Stored data

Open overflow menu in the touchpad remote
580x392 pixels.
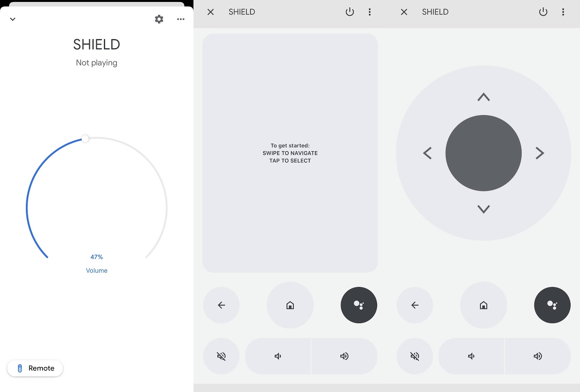(x=370, y=12)
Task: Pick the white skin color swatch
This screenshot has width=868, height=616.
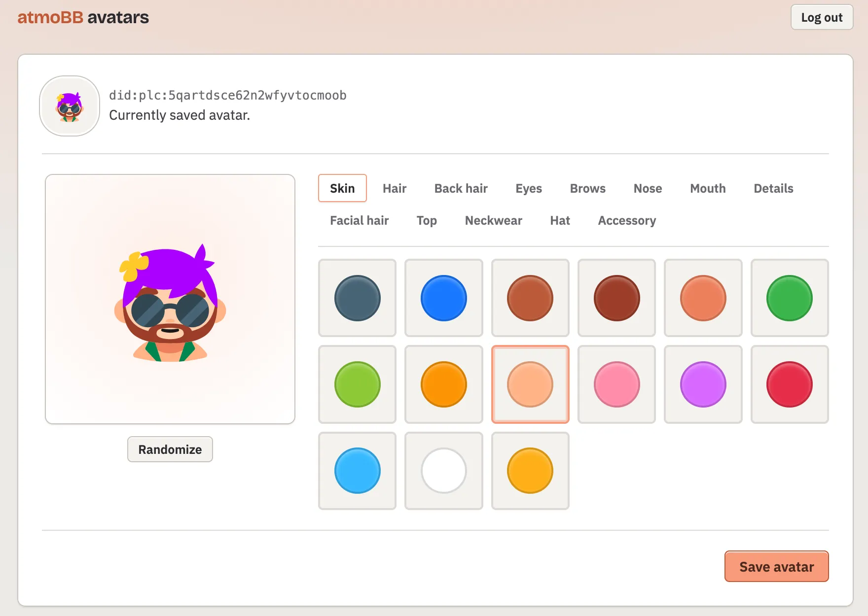Action: (x=443, y=471)
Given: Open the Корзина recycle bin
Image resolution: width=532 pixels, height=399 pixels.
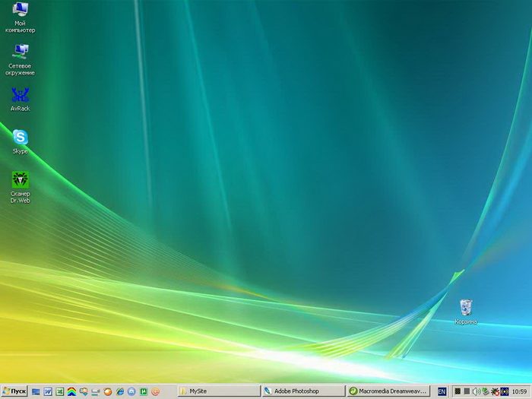Looking at the screenshot, I should coord(466,307).
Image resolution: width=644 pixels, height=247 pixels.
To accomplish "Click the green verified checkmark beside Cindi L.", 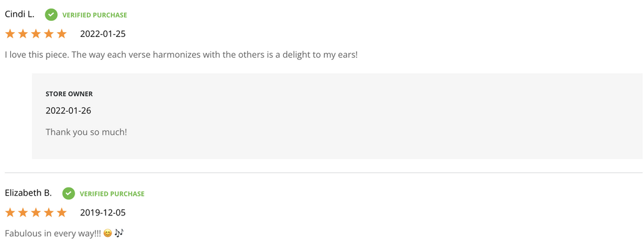I will 51,14.
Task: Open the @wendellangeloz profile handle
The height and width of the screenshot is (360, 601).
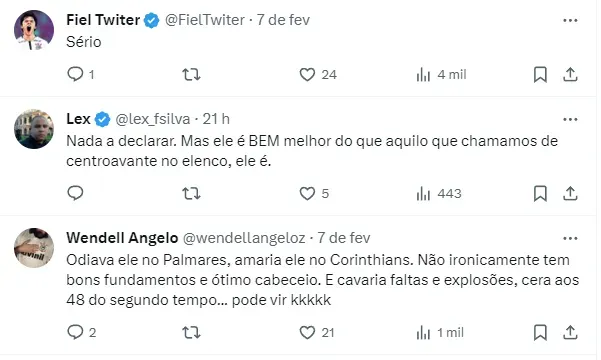Action: [244, 238]

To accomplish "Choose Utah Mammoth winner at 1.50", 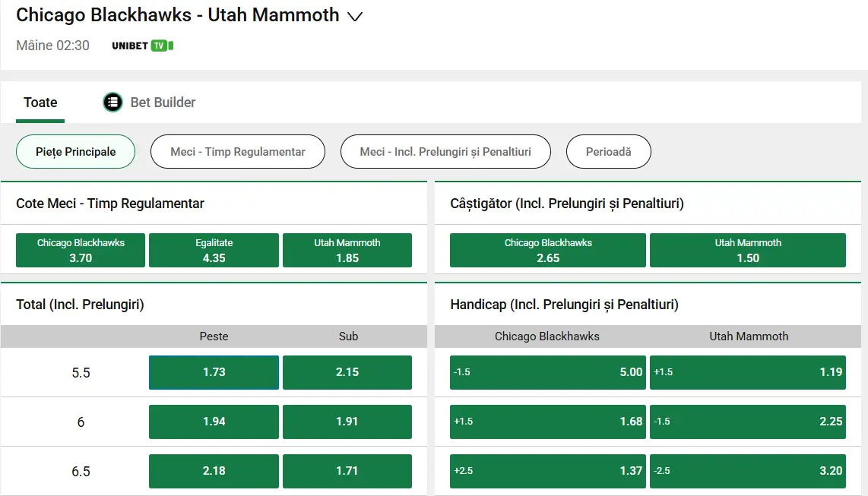I will pyautogui.click(x=747, y=250).
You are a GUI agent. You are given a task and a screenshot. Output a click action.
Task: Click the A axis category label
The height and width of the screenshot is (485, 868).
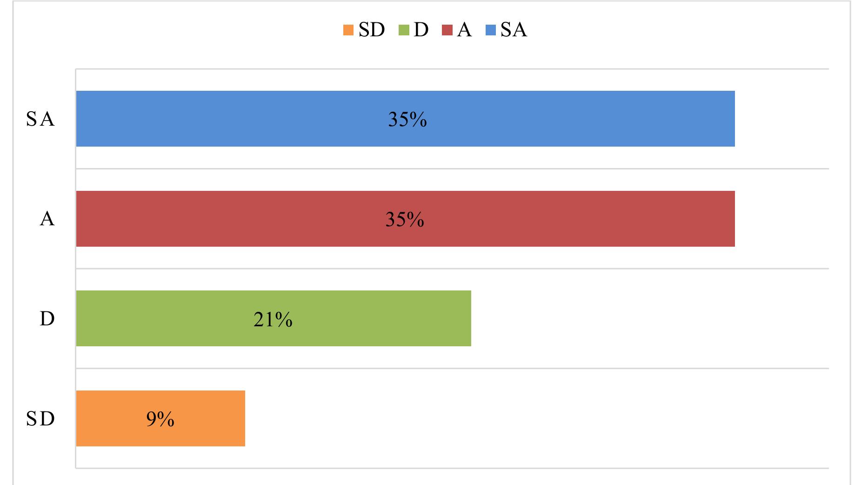47,218
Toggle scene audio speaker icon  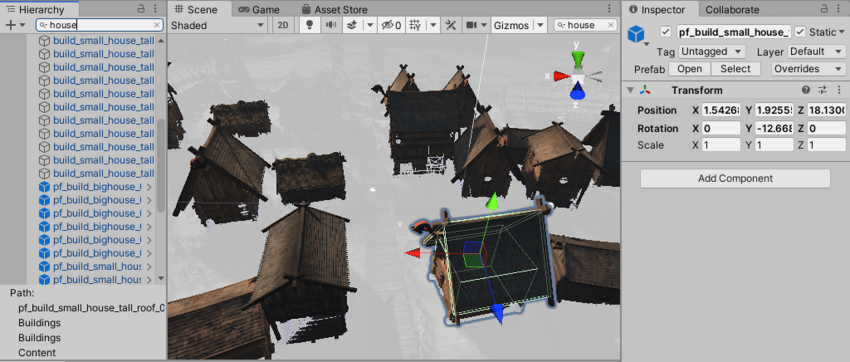point(331,25)
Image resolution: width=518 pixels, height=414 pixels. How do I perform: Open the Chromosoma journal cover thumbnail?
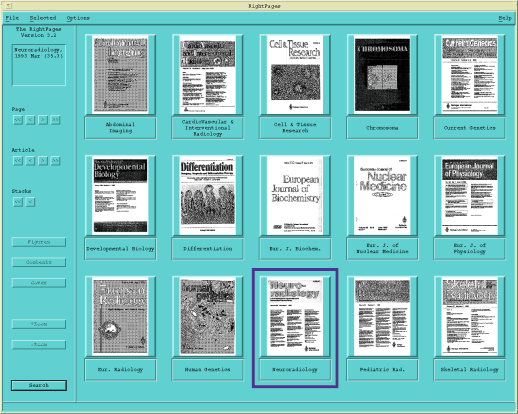(382, 75)
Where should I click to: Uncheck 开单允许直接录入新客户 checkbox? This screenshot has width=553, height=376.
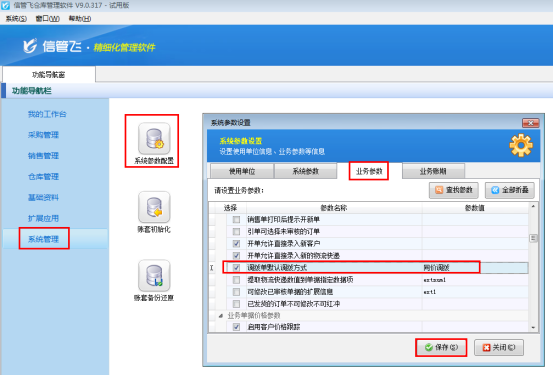pyautogui.click(x=236, y=244)
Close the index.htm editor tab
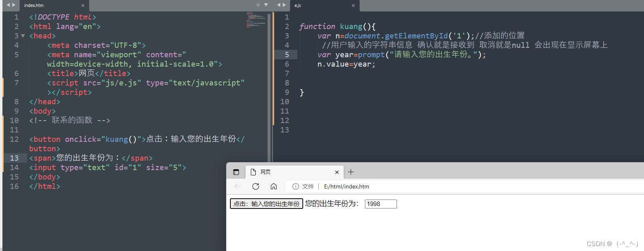The height and width of the screenshot is (251, 644). coord(83,5)
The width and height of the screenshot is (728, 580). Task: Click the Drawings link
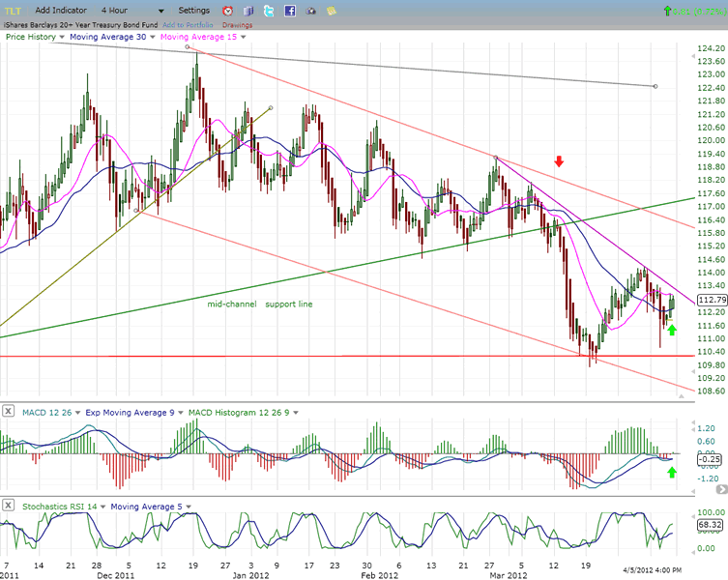pos(237,25)
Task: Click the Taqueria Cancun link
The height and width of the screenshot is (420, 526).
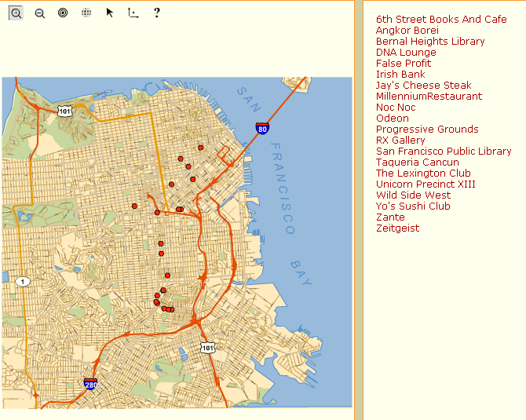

- PROBLEM STATEMENT -
Lines before the one containing "Image resolution: width=518" are not wanted; write out that line and every later line through the end of the data above, exactly, without pictures.

- SOLVED EXERCISE -
Image resolution: width=518 pixels, height=414 pixels. How do I perform: Open the Chromosoma journal cover thumbnail?
(382, 75)
Where should I click to: Uncheck 开单允许直接录入新客户 checkbox? This screenshot has width=553, height=376.
pyautogui.click(x=236, y=244)
Close the index.htm editor tab
The height and width of the screenshot is (251, 644). coord(83,5)
The width and height of the screenshot is (728, 580). Task: Click the Drawings link
pos(237,25)
Task: Click the Taqueria Cancun link
The height and width of the screenshot is (420, 526).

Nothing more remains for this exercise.